I was invited by the Revue Movements to contribute a reflection on the so-called war in critical race theory and how it plays out in Australia [in French]
« La race imprègne de façon immuable la politique d’accaparement inhérente à la souveraineté blanche patriarcale, qui est souvent invisible et passée sous silence dans le discours dominant et la recherche universitaire. Ceci est dû au fait que la souveraineté indigène n’est jamais considérée comme un facteur décisif dans le processus de fondation de la nation. »
Aileen Moreton-Robinson[1]
La guerre contre la Critical Race Theory (Théorie critique de la race), ou CRT, se décline aussi en Australie. À bien des égards, nous le verrons, la tempête dans un verre d’eau à laquelle nous assistons aujourd’hui procède de l’obsession continuelle de l’extrême droite australienne pour un enseignement approprié de l’histoire coloniale et de l’étude des peuples autochtones (Indigenous studies). Mais le fait que toute référence à l’Australie comme société raciste colonie de peuplement soit rejetée catégoriquement reflète également une forme de panique morale. Elle est instrumentalisée par certains protagonistes de mauvaise foi aux États-Unis comme Christopher Rufo (un militant conservateur états-unien et senior fellow au Manhattan Institute). À l’heure où les immigré·es racisé·es qui osent parler du racisme et les professeur·es antiracistes, en particulier dans l’enseignement supérieur, font régulièrement l’objet d’attaques, la guerre contre la CRT illustre l’incapacité perpétuelle de l’Australie blanche à reconnaître son illégitimité en tant que colonie bâtie sur des terres volées aux Autochtones, et témoigne du courage des Autochtones qui osent revendiquer leur souveraineté et se défendre contre la suprématie blanche. Dès lors, comme dans d’autres pays, l’objet des attaques n’est pas l’étude de la question raciale en tant que telle, mais plutôt la volonté d’interroger le rôle de la race dans le colonialisme (de peuplement) qui se perpétue aujourd’hui.
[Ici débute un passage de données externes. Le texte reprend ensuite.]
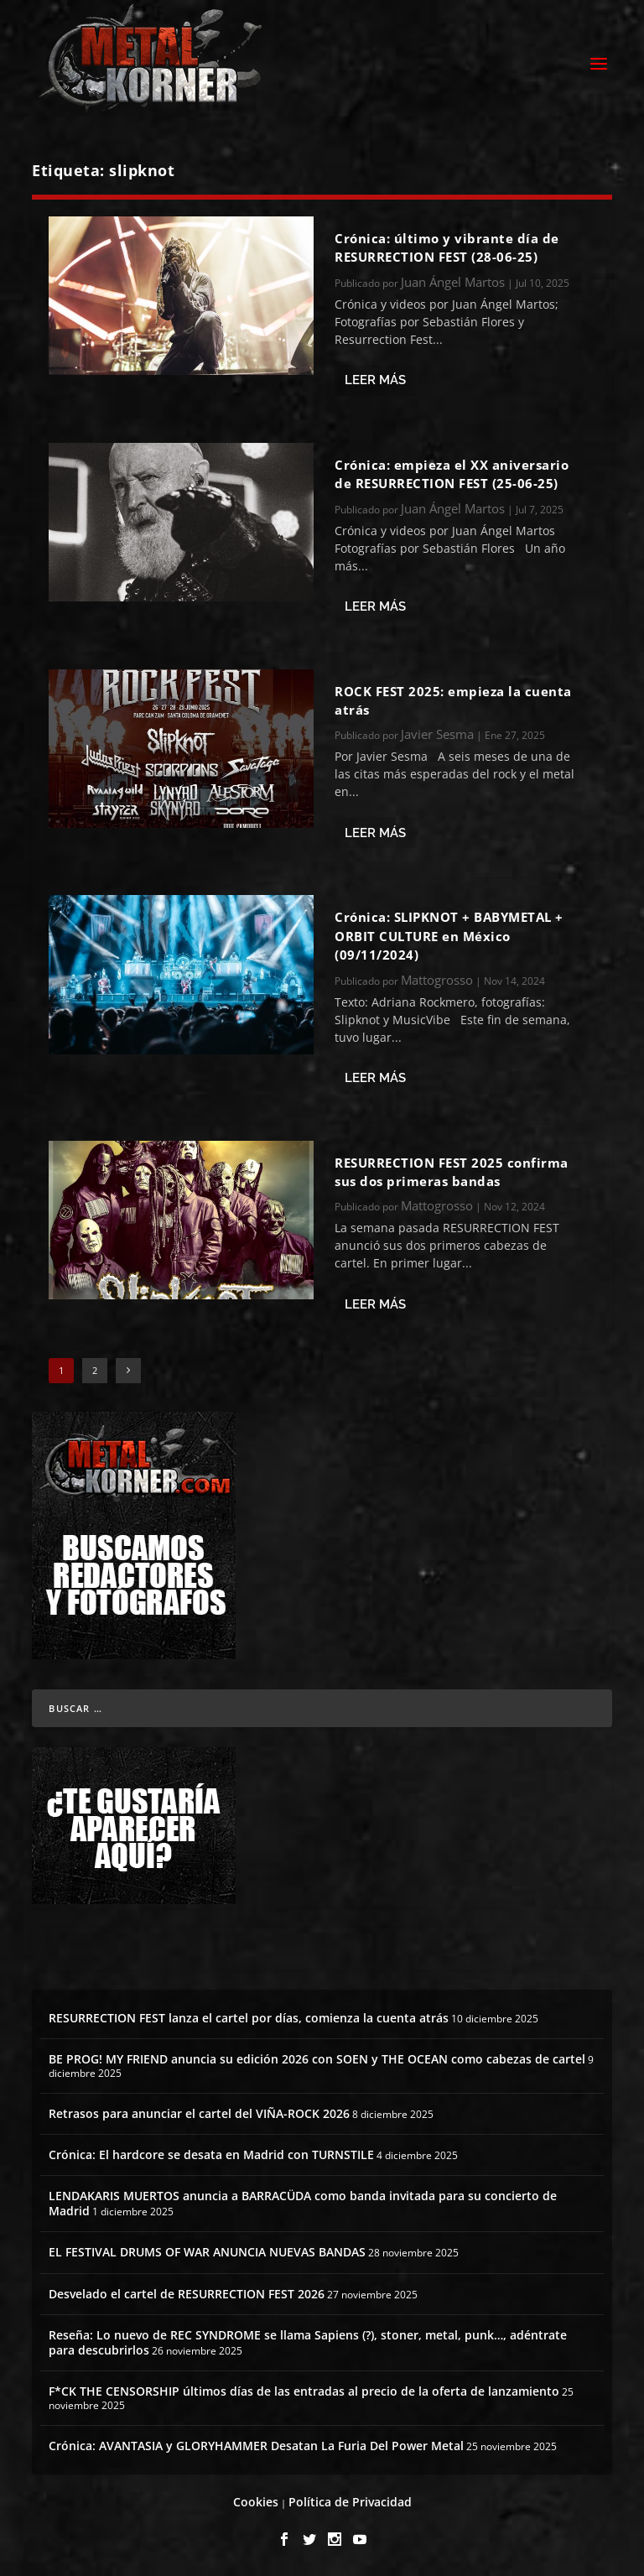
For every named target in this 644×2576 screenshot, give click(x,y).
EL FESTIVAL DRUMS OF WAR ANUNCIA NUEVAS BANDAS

En ce sens, la guerre contre la CRT est une guerre par procuration. Toutefois, les attaques contre la Critical Race Theory sont indissociables de la question de savoir comment nous abordons la question raciale et comment nous l’enseignons. Car là en effet réside le paradoxe essentiel de la situation à laquelle doivent faire face ceux et celles parmi nous qui s’opposent au racisme dans leur enseignement, leurs écrits ou leurs propos : même s’il ne fait aucun doute qu’il s’agit d’une guerre par procuration, nous devons tout de même remettre en question notre travail, nos objectifs, et nous demander si notre approche est bien la meilleure pour répondre aux attaques actuelles.